Date of Award

2020

Degree Type

Dissertation

Degree Name

Doctor of Philosophy (PhD)

Graduate Group

Neuroscience

First Advisor

David A. Wolk

Abstract

Amyotrophic lateral sclerosis (ALS) and frontotemporal degeneration (FTD) are earlier-onset, fatal neurodegenerative diseases that progressively rob affected individuals of their cognitive faculties and their ability to move freely, produce coherent speech, and be their former selves. Diagnosis precedes death by <10 >years, and current interventions are limited to palliative or disease-slowing therapies. Recent seminal research has revealed that ALS and FTD are phenotypic extremes on a continuous spectrum with shared symptoms, pathobiology, and genetics.
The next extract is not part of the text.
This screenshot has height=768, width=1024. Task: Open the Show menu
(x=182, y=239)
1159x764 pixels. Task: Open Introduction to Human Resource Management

Despite increased knowledge of ALS-FTD spectrum disease, prognostication and therapeutic development are limited by immense phenotypic heterogeneity. One source of this heterogeneity is cognition: individuals across the ALS-FTD disease spectrum suffer varying degrees of decline in cognition due to neurodegeneration in the frontal and temporal lobes. Cognition is inextricably linked to functional ability and survival, and is thus a promising candidate for a prognostic marker and therapeutic target. With this in mind, the goal of my thesis work is to elucidate factors that influence the heterogeneity of cognitive impairment and corresponding frontotemporal neurodegeneration in ALS-FTD spectrum disease. I pursue this goal by studying clinical, demographic, genetic, anatomic, and biologic data from deeply-phenotyped patient populations and applying robust statistical approaches including multimodal, nonparametric, and machine learning analyses. My work demonstrates strong environmental and genetic contribution to cognition and frontotemporal disease anatomy in ALS-FTD spectrum disease, and suggests their importance to advancements in clinical care and therapeutic development.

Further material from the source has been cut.